START Dataset excerpts
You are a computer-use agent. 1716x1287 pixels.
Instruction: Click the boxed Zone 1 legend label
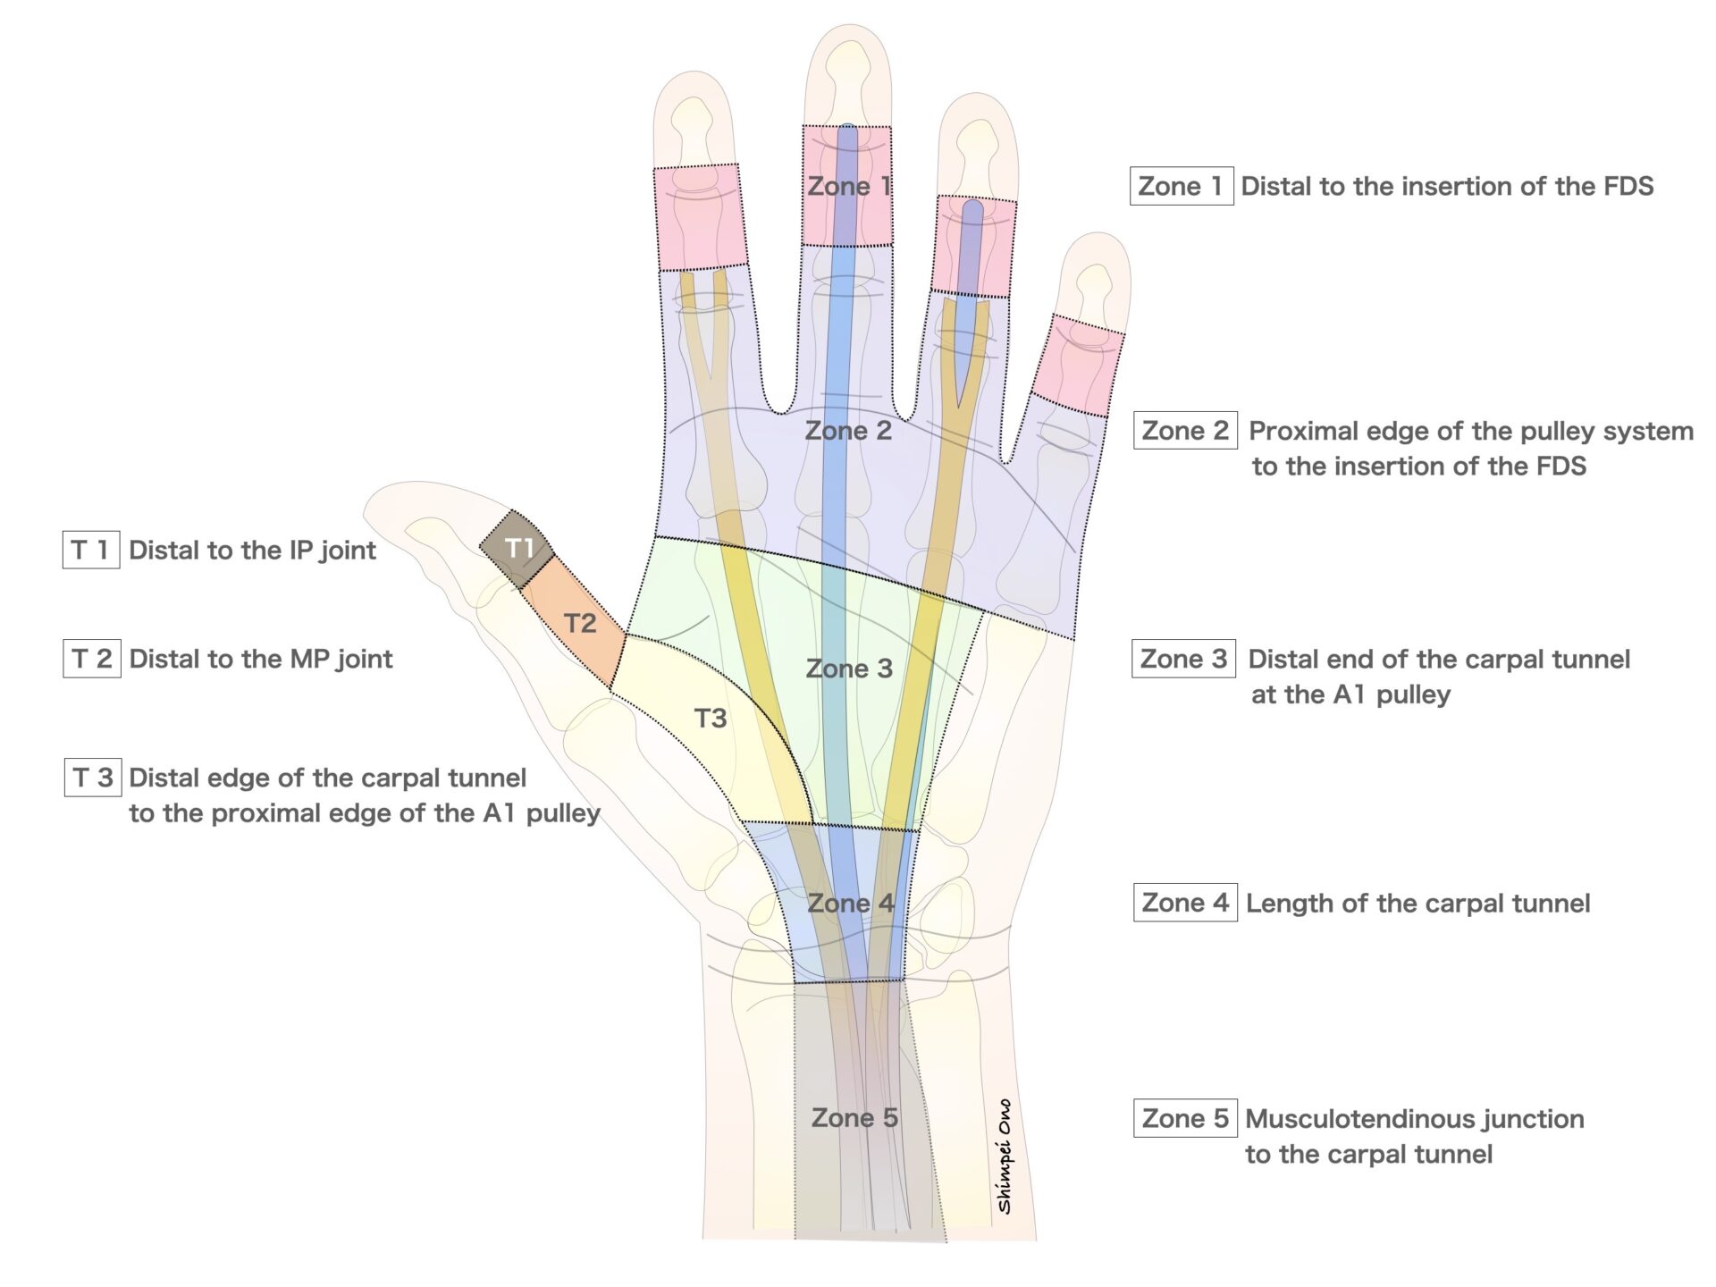1182,186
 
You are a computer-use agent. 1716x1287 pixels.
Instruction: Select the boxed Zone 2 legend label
1185,431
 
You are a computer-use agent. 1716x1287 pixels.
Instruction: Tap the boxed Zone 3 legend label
1184,659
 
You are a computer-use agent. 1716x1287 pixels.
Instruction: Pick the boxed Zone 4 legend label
1185,903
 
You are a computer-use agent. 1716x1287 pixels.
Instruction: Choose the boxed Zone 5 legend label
1185,1118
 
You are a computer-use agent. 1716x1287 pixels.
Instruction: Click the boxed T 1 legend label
91,550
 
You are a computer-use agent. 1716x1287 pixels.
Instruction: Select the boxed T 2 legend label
92,659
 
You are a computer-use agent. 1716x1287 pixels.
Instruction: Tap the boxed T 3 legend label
93,777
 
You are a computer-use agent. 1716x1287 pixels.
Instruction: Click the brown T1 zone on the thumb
517,549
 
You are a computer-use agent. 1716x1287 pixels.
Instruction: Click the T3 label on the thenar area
711,718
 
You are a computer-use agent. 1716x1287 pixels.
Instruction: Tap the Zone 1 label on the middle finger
848,186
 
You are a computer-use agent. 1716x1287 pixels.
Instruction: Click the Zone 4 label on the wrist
850,903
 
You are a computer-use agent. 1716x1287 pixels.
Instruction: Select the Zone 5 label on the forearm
854,1117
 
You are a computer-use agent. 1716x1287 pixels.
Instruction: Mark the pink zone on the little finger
1076,366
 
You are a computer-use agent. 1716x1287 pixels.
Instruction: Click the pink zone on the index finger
699,216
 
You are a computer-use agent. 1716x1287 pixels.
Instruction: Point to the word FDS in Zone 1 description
1624,186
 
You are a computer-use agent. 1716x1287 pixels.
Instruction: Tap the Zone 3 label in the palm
849,669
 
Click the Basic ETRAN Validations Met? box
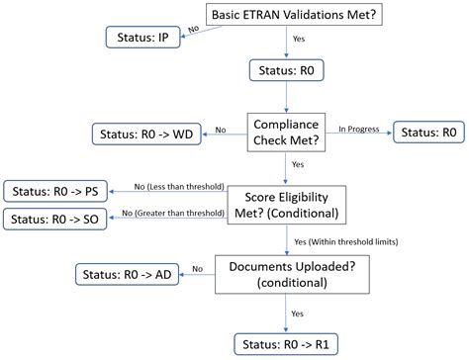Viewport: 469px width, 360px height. [284, 14]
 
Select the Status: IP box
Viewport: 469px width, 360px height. [141, 38]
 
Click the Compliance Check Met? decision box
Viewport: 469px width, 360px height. [286, 131]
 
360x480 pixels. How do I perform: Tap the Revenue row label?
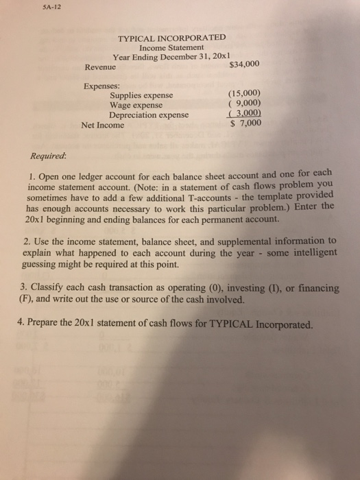(100, 67)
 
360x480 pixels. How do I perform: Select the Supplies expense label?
(142, 96)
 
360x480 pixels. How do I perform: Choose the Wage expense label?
(136, 106)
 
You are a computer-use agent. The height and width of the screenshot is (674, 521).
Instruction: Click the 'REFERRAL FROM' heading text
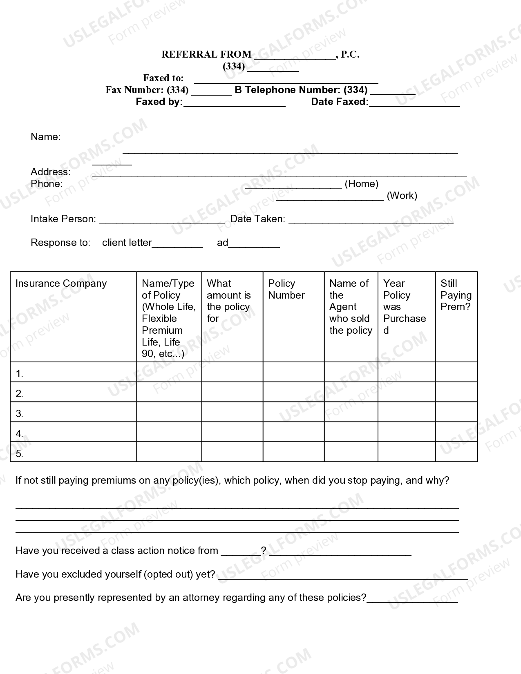[206, 54]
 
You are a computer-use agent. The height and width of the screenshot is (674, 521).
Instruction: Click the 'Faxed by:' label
[159, 102]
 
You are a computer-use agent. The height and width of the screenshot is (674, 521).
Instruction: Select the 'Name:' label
[45, 137]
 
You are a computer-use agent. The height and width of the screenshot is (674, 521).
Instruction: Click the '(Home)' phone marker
[361, 184]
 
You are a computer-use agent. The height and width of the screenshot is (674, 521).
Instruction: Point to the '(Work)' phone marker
[402, 196]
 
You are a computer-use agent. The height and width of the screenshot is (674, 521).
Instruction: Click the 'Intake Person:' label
[63, 219]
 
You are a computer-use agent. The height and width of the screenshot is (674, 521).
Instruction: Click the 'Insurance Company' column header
[61, 283]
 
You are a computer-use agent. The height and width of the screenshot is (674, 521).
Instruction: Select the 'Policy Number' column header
[286, 289]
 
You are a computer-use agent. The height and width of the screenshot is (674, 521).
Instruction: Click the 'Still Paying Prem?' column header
[456, 295]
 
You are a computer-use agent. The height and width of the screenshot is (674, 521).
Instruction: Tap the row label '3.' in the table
[19, 413]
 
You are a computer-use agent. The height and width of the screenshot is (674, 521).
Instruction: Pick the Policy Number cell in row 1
[293, 372]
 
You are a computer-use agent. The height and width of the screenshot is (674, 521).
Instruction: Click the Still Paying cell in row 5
[456, 452]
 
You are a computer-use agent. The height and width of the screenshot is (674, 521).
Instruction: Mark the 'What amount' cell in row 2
[232, 392]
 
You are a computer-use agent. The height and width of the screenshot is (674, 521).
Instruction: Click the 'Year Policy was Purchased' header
[404, 306]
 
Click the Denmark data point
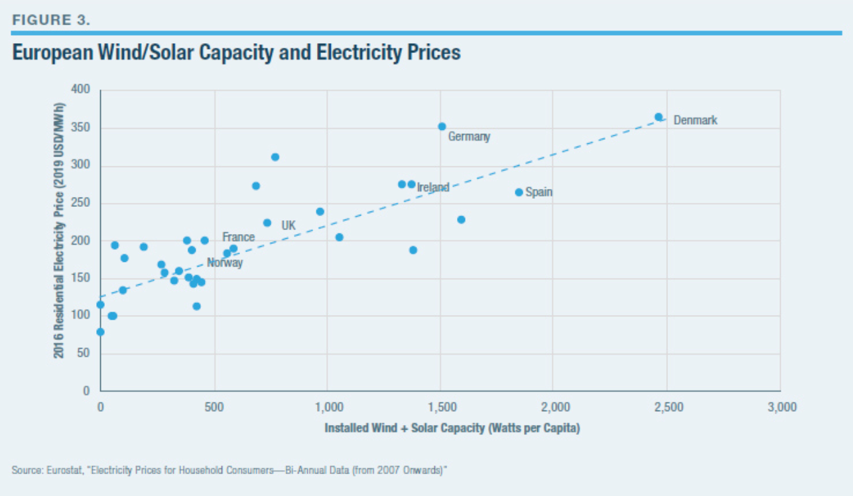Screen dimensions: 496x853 (659, 117)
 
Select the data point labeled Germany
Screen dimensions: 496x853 (442, 127)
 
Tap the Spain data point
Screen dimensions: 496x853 (519, 192)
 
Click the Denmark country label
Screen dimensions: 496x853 (695, 121)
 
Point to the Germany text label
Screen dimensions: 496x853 (469, 137)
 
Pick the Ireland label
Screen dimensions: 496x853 (433, 188)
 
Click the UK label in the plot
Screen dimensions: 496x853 (289, 225)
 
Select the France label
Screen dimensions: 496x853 (238, 237)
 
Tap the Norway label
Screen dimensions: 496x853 (225, 263)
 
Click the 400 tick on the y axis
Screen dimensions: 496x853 (80, 90)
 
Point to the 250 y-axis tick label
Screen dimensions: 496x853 (80, 203)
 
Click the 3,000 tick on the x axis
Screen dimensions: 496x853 (780, 407)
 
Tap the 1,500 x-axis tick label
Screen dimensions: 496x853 (440, 407)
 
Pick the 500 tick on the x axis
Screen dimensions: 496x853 (214, 407)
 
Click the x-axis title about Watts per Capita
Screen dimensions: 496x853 (452, 428)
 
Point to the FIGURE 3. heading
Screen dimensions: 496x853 (50, 19)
END Dataset excerpts
Reproduce every line from the one holding "Click the x-axis title about Watts per Capita" through the end of the entries, inclusive, requests included. Shift each coordinate in the answers by -15.

Click the x-axis title about Watts per Capita
Screen dimensions: 496x853 (437, 413)
 
Point to the FIGURE 3. heading
Screen dimensions: 496x853 (35, 4)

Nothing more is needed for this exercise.